## Tarefa proposta 1
Reúna todas as linhas dos registros em que aparece a palavra "difficulty".

───── Texto de leitura ─────

Depois do Ministério da Saúde, vem o Comando da Aeronáutica (Comaer), com 25 recursos contra suas decisões. Em seguida, vêm a Agência Nacional de Telecomunicações (Anatel), o Banco do Brasil e o Ministério da Fazenda, com 17 cada. Uma das solicitações negadas pela Fazenda foi justamente a única até hoje a ter o recurso aceito na comissão mista.

Entre os pedidos mais inusitados levados à comissão mista está o que teve origem na Caixa Econômica Federal. Nesse caso, não foi o cidadão que recorreu contra a Caixa, mas o próprio banco, que tentou reverter uma decisão da CGU de liberar a tabela com os valores praticados na avaliação de joias penhoradas. A liberação da tabela havia sido negada pela Caixa e pelas duas primeiras instâncias recursais. Entre os argumentos usados pelo banco estava o de que a informação era para uso interno e se encontrava sob sigilos bancário e de mercado.

Ufólogo é um dos campeões de recursos

Quando o recurso chegou à CGU, a decisão foi favorável ao autor do pedido. A Controladoria-Geral da União entendeu que a Caixa, por exercer a atividade de penhor em regime de monopólio, não teria sua competitividade ameaçada. O banco resolveu recorrer, mas seus argumentos sequer foram considerados. A comissão mista entendeu que os recursos são apenas para os cidadãos que pedem a informação. O poder público não pode recorrer quando derrotado. A solução da comissão de ministros foi entregar o caso à AGU para que ela faça a mediação entre a Caixa e a CGU.

───── Informações exibidas ─────

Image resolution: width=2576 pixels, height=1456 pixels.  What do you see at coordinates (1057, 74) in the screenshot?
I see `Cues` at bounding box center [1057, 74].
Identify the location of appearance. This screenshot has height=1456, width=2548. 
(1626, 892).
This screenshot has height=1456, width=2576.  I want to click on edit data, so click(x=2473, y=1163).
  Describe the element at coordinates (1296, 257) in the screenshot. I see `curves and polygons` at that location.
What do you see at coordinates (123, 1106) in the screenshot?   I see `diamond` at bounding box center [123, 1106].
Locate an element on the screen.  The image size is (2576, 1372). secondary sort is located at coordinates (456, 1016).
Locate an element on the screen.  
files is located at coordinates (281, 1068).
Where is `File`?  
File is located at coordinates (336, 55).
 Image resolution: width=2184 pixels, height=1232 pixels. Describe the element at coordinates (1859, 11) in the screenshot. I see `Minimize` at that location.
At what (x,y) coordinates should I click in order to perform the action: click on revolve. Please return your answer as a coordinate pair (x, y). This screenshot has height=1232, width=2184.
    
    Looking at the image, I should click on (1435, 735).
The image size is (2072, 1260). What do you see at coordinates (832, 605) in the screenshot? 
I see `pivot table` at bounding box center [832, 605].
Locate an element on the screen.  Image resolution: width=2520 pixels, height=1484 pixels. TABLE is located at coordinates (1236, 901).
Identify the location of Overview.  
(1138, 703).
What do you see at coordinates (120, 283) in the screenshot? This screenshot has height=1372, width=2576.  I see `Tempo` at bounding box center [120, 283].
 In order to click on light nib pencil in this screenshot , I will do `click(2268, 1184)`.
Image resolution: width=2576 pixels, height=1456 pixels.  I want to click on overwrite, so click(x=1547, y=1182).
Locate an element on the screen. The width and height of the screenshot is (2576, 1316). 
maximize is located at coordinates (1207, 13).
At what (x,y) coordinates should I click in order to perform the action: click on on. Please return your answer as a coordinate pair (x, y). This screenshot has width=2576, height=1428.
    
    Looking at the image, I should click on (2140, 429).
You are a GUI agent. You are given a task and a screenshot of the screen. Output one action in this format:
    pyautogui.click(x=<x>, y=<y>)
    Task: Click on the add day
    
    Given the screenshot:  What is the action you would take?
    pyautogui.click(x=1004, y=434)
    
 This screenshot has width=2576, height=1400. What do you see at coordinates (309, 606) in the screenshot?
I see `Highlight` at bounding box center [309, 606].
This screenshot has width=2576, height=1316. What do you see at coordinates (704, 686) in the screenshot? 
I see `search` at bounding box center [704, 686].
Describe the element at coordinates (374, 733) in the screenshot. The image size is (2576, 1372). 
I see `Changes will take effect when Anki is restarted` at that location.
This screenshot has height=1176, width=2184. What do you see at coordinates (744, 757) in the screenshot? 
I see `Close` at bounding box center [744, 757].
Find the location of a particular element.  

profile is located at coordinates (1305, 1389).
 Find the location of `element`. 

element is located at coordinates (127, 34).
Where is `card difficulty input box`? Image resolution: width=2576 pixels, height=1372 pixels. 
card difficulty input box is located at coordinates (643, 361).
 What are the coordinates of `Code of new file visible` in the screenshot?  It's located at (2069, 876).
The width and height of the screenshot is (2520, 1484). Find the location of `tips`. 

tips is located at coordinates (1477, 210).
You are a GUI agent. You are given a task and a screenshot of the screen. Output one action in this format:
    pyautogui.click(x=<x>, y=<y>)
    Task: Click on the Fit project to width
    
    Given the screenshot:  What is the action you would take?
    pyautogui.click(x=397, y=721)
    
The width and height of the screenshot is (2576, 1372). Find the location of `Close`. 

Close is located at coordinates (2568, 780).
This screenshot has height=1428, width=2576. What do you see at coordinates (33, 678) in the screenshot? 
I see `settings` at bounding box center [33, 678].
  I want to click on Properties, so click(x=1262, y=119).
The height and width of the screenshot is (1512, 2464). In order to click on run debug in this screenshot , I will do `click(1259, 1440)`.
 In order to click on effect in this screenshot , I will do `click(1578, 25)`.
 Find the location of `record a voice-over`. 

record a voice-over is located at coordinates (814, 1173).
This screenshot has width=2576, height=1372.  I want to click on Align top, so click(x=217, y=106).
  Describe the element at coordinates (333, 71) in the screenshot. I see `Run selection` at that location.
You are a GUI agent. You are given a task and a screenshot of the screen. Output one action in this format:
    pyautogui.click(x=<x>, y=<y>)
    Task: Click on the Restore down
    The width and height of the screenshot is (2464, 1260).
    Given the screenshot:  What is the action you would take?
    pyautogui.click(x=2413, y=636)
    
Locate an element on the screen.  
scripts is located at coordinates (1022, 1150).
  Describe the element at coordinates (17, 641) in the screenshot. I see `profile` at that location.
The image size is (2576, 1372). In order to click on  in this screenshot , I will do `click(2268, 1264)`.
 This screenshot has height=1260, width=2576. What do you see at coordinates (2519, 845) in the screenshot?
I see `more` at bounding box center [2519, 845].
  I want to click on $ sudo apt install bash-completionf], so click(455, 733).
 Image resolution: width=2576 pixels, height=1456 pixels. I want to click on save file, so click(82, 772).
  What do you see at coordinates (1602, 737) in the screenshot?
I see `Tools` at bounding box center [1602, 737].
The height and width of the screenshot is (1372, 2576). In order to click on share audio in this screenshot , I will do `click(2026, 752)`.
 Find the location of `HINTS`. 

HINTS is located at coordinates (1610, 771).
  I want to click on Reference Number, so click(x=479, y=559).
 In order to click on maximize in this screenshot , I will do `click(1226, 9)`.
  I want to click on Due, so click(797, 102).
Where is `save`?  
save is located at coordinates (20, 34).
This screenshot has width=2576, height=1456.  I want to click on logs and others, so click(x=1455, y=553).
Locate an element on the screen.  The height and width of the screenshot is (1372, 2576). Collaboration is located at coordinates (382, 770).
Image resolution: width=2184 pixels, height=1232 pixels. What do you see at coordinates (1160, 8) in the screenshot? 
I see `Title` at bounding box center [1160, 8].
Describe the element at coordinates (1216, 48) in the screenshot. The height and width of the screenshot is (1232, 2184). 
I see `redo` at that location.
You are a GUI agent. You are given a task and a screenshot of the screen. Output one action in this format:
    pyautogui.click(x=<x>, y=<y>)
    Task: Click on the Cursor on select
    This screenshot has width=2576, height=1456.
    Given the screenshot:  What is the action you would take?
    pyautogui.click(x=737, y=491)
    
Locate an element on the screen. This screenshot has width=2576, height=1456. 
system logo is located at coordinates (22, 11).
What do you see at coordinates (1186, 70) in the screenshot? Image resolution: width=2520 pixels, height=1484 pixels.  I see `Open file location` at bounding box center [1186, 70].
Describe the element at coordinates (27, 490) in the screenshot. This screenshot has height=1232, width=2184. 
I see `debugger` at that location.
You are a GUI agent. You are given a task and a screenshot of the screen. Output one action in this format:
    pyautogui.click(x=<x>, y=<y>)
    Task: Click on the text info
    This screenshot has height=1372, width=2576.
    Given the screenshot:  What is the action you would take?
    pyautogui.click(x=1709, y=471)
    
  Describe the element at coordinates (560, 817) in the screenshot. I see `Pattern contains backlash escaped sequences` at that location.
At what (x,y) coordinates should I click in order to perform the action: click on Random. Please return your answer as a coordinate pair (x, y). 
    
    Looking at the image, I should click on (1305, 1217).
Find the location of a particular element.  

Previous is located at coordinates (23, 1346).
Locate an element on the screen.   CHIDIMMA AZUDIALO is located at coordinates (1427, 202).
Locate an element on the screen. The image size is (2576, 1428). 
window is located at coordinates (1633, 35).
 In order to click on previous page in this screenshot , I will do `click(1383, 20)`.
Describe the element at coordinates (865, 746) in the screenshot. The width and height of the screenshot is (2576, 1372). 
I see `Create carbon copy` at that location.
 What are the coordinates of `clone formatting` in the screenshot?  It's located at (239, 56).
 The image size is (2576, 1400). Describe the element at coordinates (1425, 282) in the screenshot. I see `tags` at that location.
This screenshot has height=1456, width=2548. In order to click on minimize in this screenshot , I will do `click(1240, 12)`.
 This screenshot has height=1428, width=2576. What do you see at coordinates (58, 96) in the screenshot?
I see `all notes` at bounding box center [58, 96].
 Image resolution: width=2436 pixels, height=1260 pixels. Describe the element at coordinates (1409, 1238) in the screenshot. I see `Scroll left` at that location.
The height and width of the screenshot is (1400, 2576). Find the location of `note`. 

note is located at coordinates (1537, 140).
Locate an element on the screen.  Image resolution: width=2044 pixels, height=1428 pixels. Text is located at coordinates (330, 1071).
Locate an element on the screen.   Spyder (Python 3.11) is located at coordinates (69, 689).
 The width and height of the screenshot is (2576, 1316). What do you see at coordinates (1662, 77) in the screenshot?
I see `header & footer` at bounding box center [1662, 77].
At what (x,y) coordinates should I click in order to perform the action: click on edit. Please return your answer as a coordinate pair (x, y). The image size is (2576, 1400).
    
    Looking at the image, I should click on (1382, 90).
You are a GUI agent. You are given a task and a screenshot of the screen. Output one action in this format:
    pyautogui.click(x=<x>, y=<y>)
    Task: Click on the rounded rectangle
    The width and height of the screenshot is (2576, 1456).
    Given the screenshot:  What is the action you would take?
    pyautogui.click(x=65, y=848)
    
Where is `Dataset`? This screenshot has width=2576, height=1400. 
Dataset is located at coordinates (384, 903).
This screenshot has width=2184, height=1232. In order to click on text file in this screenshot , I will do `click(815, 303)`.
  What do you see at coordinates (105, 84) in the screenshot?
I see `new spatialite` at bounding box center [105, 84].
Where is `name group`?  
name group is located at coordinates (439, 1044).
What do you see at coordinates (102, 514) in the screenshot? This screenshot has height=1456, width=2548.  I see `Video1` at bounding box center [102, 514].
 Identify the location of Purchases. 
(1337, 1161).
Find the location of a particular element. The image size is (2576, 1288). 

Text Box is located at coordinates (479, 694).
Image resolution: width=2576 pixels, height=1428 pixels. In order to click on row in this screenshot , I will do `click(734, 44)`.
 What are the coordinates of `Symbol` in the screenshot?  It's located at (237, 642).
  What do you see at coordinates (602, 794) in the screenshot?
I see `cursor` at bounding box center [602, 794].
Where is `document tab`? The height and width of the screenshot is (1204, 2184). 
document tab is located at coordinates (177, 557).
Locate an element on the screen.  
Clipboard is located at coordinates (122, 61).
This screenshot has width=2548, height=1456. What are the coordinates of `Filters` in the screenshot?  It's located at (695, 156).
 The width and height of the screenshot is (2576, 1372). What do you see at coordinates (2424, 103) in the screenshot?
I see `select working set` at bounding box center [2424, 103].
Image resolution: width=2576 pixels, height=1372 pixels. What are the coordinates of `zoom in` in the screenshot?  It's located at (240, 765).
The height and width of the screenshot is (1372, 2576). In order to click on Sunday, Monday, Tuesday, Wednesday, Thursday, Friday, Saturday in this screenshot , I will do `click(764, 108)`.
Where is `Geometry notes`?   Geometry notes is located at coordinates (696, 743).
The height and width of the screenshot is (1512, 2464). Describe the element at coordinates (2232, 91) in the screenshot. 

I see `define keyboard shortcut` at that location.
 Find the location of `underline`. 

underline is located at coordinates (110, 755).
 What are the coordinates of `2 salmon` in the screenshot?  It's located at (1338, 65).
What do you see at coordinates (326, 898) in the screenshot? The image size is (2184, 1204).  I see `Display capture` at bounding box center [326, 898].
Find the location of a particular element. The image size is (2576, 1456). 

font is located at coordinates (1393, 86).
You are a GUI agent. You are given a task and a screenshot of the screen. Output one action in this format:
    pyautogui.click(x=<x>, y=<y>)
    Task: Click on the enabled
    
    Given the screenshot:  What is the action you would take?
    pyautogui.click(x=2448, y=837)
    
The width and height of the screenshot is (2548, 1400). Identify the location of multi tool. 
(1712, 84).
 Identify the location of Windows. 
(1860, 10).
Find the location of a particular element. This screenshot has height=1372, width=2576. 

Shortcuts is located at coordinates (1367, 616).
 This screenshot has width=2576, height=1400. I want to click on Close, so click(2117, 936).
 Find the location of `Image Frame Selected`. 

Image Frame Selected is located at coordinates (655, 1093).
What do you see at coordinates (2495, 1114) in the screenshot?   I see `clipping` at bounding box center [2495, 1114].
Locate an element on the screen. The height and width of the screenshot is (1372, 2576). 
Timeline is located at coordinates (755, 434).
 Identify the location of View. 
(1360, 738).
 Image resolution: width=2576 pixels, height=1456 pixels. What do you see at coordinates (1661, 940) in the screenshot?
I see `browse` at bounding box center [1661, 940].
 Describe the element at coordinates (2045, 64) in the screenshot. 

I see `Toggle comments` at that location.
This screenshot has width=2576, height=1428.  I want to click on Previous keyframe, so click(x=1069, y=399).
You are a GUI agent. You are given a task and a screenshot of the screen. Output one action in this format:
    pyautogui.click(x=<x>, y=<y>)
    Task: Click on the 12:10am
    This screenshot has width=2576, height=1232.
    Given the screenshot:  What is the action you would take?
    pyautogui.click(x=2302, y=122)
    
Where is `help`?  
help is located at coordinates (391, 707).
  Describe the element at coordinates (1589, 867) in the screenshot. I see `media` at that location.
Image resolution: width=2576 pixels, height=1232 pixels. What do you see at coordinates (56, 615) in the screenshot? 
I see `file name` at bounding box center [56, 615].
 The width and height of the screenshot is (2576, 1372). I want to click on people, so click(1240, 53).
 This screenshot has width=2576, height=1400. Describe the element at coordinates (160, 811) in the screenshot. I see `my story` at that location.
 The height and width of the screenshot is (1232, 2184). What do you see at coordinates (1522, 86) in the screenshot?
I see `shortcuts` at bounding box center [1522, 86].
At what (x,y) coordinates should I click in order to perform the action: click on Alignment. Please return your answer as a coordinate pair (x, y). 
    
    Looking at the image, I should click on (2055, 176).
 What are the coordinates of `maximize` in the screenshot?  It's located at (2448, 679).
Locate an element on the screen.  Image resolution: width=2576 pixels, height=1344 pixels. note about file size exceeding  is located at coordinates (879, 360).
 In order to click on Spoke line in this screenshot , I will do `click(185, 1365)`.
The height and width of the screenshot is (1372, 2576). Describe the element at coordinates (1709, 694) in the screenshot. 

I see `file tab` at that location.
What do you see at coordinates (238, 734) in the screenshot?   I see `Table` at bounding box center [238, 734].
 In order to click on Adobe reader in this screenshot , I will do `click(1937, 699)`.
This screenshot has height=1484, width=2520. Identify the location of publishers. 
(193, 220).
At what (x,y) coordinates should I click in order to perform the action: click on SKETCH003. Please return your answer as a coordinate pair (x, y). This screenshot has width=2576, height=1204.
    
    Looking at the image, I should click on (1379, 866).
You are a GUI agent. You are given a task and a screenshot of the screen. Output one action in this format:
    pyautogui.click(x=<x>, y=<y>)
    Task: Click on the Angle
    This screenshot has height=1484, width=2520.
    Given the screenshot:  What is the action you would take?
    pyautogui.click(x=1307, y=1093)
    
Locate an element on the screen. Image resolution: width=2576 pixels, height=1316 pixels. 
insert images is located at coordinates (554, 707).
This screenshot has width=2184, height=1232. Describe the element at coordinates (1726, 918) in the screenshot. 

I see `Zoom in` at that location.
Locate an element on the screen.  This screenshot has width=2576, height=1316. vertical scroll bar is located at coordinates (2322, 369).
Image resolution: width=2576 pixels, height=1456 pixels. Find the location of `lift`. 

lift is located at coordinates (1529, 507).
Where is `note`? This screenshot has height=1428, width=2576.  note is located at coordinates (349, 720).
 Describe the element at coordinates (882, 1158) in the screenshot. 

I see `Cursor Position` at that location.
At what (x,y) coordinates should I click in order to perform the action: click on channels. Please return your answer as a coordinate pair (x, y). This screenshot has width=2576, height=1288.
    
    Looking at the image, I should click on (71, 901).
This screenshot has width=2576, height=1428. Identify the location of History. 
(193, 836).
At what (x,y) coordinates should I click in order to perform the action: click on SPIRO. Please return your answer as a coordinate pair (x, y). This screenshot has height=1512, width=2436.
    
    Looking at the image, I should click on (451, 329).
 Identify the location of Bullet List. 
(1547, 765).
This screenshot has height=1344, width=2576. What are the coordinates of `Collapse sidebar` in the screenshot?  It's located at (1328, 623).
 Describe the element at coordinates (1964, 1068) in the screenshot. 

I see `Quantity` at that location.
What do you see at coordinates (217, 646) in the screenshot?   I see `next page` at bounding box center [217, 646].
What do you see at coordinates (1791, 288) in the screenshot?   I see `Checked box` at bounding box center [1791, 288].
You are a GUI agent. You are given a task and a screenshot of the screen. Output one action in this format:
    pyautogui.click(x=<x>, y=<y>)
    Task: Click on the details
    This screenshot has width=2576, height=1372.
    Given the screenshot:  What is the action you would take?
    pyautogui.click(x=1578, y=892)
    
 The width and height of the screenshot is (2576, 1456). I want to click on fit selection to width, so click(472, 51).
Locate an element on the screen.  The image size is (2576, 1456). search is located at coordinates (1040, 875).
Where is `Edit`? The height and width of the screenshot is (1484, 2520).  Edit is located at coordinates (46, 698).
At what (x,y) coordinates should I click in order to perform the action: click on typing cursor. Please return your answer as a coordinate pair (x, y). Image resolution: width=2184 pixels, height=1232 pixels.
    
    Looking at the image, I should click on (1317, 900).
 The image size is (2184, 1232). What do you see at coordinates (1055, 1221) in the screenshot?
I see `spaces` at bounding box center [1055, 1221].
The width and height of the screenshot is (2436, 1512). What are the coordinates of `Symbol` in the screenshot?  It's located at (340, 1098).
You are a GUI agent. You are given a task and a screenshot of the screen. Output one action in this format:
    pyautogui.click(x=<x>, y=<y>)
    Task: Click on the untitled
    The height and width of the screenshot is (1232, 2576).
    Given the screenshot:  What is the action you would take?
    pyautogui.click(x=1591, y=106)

─────

## Tarefa proposta 2
Relacione os órgãos para os quais o texto sobre os recursos à comissão mista informa uma quantidade de recursos, indicando o número atribuído a cada um.

## Resultado 1
Where is `card difficulty input box`? Image resolution: width=2576 pixels, height=1372 pixels. 
card difficulty input box is located at coordinates (643, 361).

## Resultado 2
- Comando da Aeronáutica (Comaer): 25
- Agência Nacional de Telecomunicações (Anatel): 17
- Banco do Brasil: 17
- Ministério da Fazenda: 17